## INPUT MATERIAL
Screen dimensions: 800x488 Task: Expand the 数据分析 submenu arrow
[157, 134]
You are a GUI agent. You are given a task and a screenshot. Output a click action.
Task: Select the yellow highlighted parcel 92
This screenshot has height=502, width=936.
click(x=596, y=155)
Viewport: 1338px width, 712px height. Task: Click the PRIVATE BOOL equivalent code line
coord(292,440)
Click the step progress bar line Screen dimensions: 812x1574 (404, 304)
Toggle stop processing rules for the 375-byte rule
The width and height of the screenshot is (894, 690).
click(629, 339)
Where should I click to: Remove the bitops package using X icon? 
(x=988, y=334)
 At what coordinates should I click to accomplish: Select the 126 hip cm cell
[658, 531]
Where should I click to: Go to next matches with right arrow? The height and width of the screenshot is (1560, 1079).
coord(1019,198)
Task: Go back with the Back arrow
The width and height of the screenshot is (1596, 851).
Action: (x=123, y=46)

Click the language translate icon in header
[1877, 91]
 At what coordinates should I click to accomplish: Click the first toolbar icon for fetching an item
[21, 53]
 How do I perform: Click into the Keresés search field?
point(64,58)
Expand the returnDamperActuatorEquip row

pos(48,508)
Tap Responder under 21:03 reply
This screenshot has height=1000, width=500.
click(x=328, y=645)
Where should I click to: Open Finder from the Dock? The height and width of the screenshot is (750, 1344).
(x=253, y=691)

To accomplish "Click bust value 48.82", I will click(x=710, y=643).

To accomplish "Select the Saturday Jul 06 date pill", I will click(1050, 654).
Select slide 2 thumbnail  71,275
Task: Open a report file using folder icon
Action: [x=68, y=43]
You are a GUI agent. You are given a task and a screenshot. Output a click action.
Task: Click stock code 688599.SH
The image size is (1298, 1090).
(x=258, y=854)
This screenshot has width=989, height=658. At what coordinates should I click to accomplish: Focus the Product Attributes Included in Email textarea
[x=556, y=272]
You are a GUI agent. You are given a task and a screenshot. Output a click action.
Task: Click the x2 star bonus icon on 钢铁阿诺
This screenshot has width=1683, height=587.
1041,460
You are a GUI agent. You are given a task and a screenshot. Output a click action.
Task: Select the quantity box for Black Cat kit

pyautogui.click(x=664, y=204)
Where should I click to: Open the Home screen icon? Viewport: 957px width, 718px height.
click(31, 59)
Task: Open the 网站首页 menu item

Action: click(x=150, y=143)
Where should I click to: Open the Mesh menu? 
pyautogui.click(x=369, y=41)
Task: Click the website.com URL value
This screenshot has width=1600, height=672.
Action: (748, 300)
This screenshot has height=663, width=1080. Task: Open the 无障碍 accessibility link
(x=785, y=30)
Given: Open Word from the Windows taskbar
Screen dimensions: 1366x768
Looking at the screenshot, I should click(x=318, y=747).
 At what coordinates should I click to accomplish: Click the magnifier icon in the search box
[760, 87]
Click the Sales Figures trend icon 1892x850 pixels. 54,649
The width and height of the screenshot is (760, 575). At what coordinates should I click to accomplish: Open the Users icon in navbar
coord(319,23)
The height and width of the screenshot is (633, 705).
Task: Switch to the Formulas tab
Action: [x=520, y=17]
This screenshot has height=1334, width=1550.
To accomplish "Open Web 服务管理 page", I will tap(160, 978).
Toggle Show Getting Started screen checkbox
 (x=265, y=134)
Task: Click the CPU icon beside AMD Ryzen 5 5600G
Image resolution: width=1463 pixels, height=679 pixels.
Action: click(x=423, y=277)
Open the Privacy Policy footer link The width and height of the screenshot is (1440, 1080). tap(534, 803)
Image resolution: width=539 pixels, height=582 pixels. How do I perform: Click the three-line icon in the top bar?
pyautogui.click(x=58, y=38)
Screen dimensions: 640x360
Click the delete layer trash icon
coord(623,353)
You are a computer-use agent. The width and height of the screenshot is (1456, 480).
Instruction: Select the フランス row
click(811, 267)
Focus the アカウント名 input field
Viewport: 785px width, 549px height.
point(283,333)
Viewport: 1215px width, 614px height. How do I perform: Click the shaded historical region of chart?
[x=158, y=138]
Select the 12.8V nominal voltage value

## WHAT TO WORK ON
Print the data in full. Match it exactly.

## EXERCISE ANSWER
Screen dimensions: 800x488 Task: Expand the 数据分析 submenu arrow
[157, 134]
You are a GUI agent. You are given a task and a screenshot. Output a click action.
Task: Select the yellow highlighted parcel 92
This screenshot has height=502, width=936.
click(x=596, y=155)
Viewport: 1338px width, 712px height. Task: Click the PRIVATE BOOL equivalent code line
coord(292,440)
Click the step progress bar line Screen dimensions: 812x1574 (404, 304)
Toggle stop processing rules for the 375-byte rule
The width and height of the screenshot is (894, 690).
click(629, 339)
Where should I click to: Remove the bitops package using X icon? 
(x=988, y=334)
 At what coordinates should I click to accomplish: Select the 126 hip cm cell
[658, 531]
Where should I click to: Go to next matches with right arrow? The height and width of the screenshot is (1560, 1079).
coord(1019,198)
Task: Go back with the Back arrow
The width and height of the screenshot is (1596, 851).
Action: (x=123, y=46)

Click the language translate icon in header
[1877, 91]
 At what coordinates should I click to accomplish: Click the first toolbar icon for fetching an item
[21, 53]
 How do I perform: Click into the Keresés search field?
point(64,58)
Expand the returnDamperActuatorEquip row

pos(48,508)
Tap Responder under 21:03 reply
This screenshot has height=1000, width=500.
click(x=328, y=645)
Where should I click to: Open Finder from the Dock? The height and width of the screenshot is (750, 1344).
(x=253, y=691)

To accomplish "Click bust value 48.82", I will click(x=710, y=643).

To accomplish "Select the Saturday Jul 06 date pill", I will click(1050, 654).
Select slide 2 thumbnail  71,275
Task: Open a report file using folder icon
Action: [x=68, y=43]
You are a GUI agent. You are given a task and a screenshot. Output a click action.
Task: Click stock code 688599.SH
The image size is (1298, 1090).
(x=258, y=854)
This screenshot has width=989, height=658. At what coordinates should I click to accomplish: Focus the Product Attributes Included in Email textarea
[x=556, y=272]
You are a GUI agent. You are given a task and a screenshot. Output a click action.
Task: Click the x2 star bonus icon on 钢铁阿诺
This screenshot has width=1683, height=587.
1041,460
You are a GUI agent. You are given a task and a screenshot. Output a click action.
Task: Select the quantity box for Black Cat kit

pyautogui.click(x=664, y=204)
Where should I click to: Open the Home screen icon? Viewport: 957px width, 718px height.
click(31, 59)
Task: Open the 网站首页 menu item

Action: click(x=150, y=143)
Where should I click to: Open the Mesh menu? 
pyautogui.click(x=369, y=41)
Task: Click the website.com URL value
This screenshot has width=1600, height=672.
Action: (748, 300)
This screenshot has height=663, width=1080. Task: Open the 无障碍 accessibility link
(x=785, y=30)
Given: Open Word from the Windows taskbar
Screen dimensions: 1366x768
Looking at the screenshot, I should click(x=318, y=747).
 At what coordinates should I click to accomplish: Click the magnifier icon in the search box
[760, 87]
Click the Sales Figures trend icon 1892x850 pixels. 54,649
The width and height of the screenshot is (760, 575). At what coordinates should I click to accomplish: Open the Users icon in navbar
coord(319,23)
The height and width of the screenshot is (633, 705).
Task: Switch to the Formulas tab
Action: [x=520, y=17]
This screenshot has height=1334, width=1550.
To accomplish "Open Web 服务管理 page", I will tap(160, 978).
Toggle Show Getting Started screen checkbox
 (x=265, y=134)
Task: Click the CPU icon beside AMD Ryzen 5 5600G
Image resolution: width=1463 pixels, height=679 pixels.
Action: click(x=423, y=277)
Open the Privacy Policy footer link The width and height of the screenshot is (1440, 1080). tap(534, 803)
Image resolution: width=539 pixels, height=582 pixels. How do I perform: Click the three-line icon in the top bar?
pyautogui.click(x=58, y=38)
Screen dimensions: 640x360
Click the delete layer trash icon
coord(623,353)
You are a computer-use agent. The width and height of the screenshot is (1456, 480).
Instruction: Select the フランス row
click(811, 267)
Focus the アカウント名 input field
Viewport: 785px width, 549px height.
point(283,333)
Viewport: 1215px width, 614px height. How do I perform: Click the shaded historical region of chart?
[x=158, y=138]
Select the 12.8V nominal voltage value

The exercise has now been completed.